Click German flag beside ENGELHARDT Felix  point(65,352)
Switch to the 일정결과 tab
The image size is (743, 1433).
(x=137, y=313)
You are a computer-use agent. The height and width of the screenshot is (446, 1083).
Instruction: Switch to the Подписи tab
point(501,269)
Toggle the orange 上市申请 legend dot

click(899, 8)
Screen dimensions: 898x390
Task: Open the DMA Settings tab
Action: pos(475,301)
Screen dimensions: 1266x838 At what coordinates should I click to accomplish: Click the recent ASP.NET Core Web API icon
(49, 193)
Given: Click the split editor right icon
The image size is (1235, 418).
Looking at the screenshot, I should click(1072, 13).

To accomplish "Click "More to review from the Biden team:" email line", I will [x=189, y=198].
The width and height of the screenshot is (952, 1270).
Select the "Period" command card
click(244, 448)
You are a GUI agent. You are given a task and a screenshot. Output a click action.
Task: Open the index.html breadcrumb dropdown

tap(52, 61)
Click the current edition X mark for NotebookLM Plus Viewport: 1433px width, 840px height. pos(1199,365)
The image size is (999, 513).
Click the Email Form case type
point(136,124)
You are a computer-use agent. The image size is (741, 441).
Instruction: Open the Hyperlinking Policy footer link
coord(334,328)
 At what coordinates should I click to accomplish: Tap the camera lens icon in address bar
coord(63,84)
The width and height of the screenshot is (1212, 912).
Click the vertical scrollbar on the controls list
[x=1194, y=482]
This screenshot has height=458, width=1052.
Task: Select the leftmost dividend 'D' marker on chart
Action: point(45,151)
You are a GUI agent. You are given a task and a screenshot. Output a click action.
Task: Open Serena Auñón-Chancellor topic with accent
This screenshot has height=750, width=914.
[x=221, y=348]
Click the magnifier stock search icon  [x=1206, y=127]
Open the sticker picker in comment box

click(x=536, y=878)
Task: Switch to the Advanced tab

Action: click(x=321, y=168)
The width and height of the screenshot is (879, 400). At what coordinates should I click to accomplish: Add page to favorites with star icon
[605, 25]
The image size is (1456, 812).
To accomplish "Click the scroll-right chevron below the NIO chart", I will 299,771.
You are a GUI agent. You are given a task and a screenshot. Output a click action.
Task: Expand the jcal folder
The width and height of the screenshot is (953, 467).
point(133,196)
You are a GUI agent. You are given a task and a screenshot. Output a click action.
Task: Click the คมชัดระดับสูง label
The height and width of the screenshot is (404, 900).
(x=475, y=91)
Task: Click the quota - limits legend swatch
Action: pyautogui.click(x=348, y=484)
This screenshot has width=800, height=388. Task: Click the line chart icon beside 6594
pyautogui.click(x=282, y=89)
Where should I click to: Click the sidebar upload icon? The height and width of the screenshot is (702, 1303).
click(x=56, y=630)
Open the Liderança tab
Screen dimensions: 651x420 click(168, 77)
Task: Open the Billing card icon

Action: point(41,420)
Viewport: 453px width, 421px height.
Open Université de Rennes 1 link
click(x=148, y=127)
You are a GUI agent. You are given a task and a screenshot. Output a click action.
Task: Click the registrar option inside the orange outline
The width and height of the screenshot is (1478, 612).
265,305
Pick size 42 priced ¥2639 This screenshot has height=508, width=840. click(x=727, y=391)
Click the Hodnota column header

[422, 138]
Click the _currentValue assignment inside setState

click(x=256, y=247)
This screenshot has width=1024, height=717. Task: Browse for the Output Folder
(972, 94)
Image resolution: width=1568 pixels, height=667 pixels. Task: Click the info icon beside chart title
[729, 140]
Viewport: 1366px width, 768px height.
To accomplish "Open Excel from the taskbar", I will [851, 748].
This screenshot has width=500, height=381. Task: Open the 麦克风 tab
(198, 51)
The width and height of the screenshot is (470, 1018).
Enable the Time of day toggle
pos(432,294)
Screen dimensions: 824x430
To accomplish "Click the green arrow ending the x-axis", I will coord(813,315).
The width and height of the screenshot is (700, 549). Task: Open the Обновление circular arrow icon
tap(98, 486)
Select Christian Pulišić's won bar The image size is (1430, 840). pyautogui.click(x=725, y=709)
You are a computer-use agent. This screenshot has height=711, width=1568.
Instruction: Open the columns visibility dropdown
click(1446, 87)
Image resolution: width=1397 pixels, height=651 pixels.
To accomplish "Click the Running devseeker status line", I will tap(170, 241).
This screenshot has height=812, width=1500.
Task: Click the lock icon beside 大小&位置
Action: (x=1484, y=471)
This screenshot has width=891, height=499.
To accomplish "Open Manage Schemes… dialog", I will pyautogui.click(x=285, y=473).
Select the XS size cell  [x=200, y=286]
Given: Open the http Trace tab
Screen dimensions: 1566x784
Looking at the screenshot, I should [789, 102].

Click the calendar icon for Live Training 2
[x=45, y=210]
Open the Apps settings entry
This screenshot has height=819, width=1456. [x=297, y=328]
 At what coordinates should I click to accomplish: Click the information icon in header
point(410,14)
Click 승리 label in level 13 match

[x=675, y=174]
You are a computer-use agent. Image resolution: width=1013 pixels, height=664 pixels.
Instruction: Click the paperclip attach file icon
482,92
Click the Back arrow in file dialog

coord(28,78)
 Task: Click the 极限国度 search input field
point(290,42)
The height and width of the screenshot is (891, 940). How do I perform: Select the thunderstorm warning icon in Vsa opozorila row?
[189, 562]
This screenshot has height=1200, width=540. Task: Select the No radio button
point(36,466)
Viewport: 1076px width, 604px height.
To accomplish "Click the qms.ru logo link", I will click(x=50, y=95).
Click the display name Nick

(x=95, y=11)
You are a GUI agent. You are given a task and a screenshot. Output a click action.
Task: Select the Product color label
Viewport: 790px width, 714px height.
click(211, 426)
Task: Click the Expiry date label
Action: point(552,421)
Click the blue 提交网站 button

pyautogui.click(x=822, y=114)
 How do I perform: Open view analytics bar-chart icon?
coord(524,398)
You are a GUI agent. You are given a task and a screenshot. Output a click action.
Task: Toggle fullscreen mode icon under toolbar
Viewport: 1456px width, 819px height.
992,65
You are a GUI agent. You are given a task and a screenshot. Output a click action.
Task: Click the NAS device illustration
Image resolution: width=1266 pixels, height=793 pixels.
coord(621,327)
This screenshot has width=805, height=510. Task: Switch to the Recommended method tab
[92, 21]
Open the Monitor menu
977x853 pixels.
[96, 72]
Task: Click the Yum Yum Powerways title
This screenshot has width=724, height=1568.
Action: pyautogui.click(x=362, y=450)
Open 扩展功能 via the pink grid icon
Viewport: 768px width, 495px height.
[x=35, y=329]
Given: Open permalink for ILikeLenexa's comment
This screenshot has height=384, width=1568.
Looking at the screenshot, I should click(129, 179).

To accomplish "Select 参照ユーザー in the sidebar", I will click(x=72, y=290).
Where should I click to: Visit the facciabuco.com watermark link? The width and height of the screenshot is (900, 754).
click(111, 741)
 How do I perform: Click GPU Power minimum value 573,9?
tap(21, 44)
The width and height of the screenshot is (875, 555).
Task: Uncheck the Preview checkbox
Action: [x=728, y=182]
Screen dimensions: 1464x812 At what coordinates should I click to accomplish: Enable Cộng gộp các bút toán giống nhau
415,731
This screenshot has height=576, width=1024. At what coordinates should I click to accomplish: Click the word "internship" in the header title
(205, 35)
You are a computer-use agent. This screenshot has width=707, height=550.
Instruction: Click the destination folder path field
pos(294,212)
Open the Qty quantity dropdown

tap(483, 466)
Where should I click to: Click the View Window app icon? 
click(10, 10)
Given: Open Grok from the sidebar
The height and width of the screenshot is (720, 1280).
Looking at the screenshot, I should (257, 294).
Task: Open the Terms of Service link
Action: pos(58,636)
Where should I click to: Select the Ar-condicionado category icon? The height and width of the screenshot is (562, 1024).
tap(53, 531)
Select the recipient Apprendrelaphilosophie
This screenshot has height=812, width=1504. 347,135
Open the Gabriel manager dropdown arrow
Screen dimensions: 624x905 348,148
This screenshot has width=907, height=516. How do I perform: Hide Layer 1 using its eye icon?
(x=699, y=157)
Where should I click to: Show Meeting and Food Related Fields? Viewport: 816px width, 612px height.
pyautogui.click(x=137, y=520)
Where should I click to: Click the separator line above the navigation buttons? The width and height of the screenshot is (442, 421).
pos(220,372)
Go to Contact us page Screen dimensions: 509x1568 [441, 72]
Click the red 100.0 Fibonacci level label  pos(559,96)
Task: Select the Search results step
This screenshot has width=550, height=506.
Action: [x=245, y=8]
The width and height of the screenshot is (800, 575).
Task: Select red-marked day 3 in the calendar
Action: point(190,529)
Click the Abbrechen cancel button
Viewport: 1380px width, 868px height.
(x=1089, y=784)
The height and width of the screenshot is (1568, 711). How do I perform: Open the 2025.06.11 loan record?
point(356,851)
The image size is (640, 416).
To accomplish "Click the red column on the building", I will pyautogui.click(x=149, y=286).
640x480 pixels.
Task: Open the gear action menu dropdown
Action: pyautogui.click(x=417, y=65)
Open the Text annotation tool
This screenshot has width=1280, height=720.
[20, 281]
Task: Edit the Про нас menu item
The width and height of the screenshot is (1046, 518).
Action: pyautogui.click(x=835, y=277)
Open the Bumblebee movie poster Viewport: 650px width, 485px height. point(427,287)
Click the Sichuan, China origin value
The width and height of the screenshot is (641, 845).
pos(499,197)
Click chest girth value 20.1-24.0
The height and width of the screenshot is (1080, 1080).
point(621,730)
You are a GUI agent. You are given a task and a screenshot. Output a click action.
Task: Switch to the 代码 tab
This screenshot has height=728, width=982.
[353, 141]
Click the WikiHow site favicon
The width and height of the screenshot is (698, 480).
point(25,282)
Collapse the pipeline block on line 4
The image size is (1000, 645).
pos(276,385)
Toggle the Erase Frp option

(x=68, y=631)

========

Problem statement: Read the listing line by line, and copy each line in which the word "computer" is found.

Answer space:
You are a computer-use agent. The height and width of the screenshot is (446, 1083).
You are a computer-use agent. The image size is (741, 441).
You are a computer-use agent. This screenshot has height=711, width=1568.
You are a computer-use agent. Image resolution: width=1013 pixels, height=664 pixels.
You are a computer-use agent. This screenshot has width=707, height=550.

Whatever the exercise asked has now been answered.